El Papa que no quisieron ver
OPINIÓN – Por Eduardo Reina – Especial para DSF
Nadie es perfecto. Nadie va a pensar exactamente como vos. Pero está claro que, por detalles y prejuicios de 50 millones de incrédulos, se perdieron de ver a un líder reconocido a nivel mundial. Lo juzgaron por ideologías, por ignorancia, por mezquindad. Mientras tanto, el mundo lo escuchaba. Los poderosos del planeta lo recibían con respeto. Los pueblos lo abrazaban con afecto. Y acá, en su tierra, lo medían con la vara mezquina del resentimiento argentino.
Se la pasaron años despreciándolo. Lo llamaron comunista, populista, funcional a dictaduras, aliado del mal. Dijeron que era “el representante del maligno en la Tierra”, que “tenía afinidad con dictaduras sangrientas”, que “estaba del lado de los comunistas asesinos”. Lo acusaron de ser ideologizado, de hacer política, de hablar demasiado. Les molestó que se sacara una foto con Hebe, con Cristina, con Macri, con cualquiera que lo fuera a ver.

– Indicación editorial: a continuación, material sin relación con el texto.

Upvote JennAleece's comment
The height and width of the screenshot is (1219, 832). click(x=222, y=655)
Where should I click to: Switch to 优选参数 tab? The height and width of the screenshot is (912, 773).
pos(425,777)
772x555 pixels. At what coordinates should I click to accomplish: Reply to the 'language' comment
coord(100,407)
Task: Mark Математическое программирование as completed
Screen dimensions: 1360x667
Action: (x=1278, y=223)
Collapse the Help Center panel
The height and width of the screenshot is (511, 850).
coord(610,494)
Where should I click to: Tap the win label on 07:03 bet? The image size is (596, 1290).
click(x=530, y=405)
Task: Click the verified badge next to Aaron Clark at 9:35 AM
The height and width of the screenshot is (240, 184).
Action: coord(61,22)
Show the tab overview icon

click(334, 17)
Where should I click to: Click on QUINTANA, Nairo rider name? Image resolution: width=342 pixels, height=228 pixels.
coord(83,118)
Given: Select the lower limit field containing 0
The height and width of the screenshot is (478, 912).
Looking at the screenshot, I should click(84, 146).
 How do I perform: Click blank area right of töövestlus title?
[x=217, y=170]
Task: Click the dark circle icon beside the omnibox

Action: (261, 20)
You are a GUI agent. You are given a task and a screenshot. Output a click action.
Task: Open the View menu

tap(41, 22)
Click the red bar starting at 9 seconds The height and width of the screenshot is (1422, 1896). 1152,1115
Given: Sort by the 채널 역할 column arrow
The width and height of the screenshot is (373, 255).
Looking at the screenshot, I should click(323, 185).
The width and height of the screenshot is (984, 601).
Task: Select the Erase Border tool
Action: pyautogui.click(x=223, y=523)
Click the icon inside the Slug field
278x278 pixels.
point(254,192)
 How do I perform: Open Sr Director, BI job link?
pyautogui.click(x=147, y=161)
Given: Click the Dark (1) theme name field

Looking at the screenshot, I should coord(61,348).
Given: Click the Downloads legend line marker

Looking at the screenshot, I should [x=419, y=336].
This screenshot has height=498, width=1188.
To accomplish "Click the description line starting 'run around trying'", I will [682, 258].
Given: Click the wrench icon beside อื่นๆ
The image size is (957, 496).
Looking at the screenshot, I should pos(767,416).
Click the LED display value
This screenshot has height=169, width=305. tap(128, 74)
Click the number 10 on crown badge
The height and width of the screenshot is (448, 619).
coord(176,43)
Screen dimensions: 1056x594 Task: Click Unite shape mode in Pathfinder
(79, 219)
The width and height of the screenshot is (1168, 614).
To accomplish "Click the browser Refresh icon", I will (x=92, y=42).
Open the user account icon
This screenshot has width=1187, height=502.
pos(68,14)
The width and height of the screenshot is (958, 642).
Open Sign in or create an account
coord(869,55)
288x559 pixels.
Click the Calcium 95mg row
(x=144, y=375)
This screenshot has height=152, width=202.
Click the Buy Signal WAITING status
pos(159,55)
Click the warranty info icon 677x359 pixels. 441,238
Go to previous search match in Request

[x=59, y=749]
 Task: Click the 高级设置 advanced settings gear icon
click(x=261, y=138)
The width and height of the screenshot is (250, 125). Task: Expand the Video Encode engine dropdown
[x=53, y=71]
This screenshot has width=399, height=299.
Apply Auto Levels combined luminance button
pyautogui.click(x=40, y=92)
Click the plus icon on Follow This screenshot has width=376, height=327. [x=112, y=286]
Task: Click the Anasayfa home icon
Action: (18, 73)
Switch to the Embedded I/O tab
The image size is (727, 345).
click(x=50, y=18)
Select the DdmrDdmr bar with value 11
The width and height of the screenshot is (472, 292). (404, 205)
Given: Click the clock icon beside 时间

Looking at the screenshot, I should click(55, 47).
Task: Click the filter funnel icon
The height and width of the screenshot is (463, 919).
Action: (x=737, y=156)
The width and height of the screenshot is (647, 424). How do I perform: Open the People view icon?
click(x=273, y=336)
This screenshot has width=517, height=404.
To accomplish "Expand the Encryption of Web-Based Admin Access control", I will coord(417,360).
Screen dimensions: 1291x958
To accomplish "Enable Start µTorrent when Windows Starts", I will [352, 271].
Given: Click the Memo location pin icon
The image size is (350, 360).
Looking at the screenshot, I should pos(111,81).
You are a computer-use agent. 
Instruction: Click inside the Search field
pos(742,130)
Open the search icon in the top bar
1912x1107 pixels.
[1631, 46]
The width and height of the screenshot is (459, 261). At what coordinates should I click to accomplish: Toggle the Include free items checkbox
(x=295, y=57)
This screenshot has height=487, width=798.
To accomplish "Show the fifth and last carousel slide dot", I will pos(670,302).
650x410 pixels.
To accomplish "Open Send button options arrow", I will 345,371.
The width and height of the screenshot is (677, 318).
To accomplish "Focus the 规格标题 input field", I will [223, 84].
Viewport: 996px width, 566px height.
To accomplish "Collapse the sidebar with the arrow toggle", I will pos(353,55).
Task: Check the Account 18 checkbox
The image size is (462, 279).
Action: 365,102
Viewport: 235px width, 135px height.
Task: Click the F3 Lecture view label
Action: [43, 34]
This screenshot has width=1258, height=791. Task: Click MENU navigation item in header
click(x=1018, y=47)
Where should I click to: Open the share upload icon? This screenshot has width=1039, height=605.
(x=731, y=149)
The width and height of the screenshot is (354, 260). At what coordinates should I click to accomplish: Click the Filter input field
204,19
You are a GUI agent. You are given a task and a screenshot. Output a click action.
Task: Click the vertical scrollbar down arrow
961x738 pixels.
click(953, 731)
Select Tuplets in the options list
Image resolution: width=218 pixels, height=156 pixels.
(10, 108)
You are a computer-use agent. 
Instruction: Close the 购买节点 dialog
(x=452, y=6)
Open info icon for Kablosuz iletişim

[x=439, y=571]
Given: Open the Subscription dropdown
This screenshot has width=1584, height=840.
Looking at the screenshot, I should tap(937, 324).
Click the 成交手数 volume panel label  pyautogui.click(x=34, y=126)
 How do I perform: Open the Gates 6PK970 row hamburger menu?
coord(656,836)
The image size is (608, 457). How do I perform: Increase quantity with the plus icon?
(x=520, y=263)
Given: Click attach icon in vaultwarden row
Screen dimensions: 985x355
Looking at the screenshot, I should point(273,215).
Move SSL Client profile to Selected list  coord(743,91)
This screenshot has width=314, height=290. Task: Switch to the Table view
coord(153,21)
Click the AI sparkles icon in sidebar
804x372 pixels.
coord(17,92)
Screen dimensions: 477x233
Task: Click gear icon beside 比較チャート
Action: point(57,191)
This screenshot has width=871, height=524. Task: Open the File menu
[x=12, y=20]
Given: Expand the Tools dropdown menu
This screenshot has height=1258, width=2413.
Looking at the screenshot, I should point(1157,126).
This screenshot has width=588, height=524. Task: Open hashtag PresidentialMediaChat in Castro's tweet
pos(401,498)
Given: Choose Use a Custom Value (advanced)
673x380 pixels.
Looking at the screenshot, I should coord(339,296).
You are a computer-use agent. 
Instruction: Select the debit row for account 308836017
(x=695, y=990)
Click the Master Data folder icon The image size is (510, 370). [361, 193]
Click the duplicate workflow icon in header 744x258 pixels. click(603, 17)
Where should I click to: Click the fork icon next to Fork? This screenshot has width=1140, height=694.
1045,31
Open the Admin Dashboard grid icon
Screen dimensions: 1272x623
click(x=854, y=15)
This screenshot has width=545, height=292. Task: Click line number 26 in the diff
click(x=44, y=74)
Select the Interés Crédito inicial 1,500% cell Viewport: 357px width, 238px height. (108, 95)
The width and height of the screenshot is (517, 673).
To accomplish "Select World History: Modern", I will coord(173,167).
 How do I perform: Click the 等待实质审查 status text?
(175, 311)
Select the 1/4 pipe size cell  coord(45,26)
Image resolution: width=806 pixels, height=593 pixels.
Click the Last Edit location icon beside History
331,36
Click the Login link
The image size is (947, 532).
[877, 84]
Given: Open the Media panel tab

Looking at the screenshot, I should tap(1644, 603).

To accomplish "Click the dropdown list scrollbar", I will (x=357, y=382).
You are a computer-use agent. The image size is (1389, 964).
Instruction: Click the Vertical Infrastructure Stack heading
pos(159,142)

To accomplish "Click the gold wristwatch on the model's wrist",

Intentaron convencerlo para que les llevara agua a su molino. También les molestó que no haya venido a la Argentina. En el fondo, les dolió que no se dejara usar.
Un día era “kuka”, al otro “macrista”, después “antiaborto”, “zurdo”, “conservador”. Lo criticaron por no decir lo que querían escuchar, por meterse en debates que incomodaban a los conservadores de la Iglesia, por pedir “que hagamos lío”, por hablar de cuidar el planeta, por denunciar que “esta economía mata”. Se perdieron en chiquitajes. Se perdieron de disfrutar, en vida, al argentino más representativo de nuestras tradiciones: tomaba mate, amaba el fútbol, era cercano, provocador, incómodo y sabio. Un líder que hablaba claro, aunque no siempre dijera lo que uno quería oír.
Nadie es perfecto. Nadie va a pensar exactamente como vos. Pero está claro que, por detalles y prejuicios de 50 millones de incrédulos, se perdieron de ver a un líder reconocido a nivel mundial. Lo juzgaron por ideologías, por ignorancia, por mezquindad. Mientras tanto, el mundo lo escuchaba. Los poderosos del planeta lo recibían con respeto. Los pueblos lo abrazaban con afecto. Y acá, en su tierra, lo medían con la vara mezquina del resentimiento argentino.
Porque si hay algo que sabemos hacer muy bien los argentinos, es arruinar a quienes nos representaron con talento y dignidad. Messi, Vilas, Ginóbili, Favaloro… y sí, también Francisco. Cuando el mundo ya lo consagraba como una figura espiritual, política y moral, acá se lo bastardeaba por pavadas. Por ideología. Por ceguera. Por la frustración permanente de muchos argentinos mediocres y de opiniones livianas.
Francisco fue peronista, radical, liberal, comunista. Fue todo eso y no fue ninguno. Fue argentino y fue universal. Su única camiseta fue la de los humildes. Su bandera fue la del encuentro. No fue con motosierra: fue con palabra. Con respeto. Con convicción. «El verdadero poder es el servicio», dijo. Y vivió en consecuencia.
No se refugió en los lujos del Vaticano. Lo vimos tomar el subte, viajar con su valijita, llamar por teléfono a personas comunes. Pidió: “Rueguen por mí, no me dejen solo”. Y muchos eligieron dejarlo solo. Por prejuicio. Por ignorancia. Por pequeñez.
Hoy el Papa Francisco es historia viva. Su huella es profunda. Su palabra resonó en África, Asia, Europa y América Latina. Ningún otro argentino logró lo que él. Y ustedes, los que lo miraron con desdén, tendrán que reconocer –aunque sea en silencio– que se equivocaron. Porque mientras ustedes medían fidelidades, él hablaba de justicia. Mientras ustedes buscaban grietas, él tendía puentes. Mientras ustedes juzgaban, él perdonaba.
«La esperanza es audaz, sabe mirar más allá de la comodidad personal», dijo. Pero ustedes eligieron el rincón cómodo del prejuicio. Y el tiempo, como siempre, puso las cosas en su lugar.
Francisco hoy es inmortal. Y se compadece –con la humildad de los grandes– de las lágrimas de aquellos que lo combatieron y lo criticaron hasta el último día y hoy muchos correrán a despedirlo a Roma.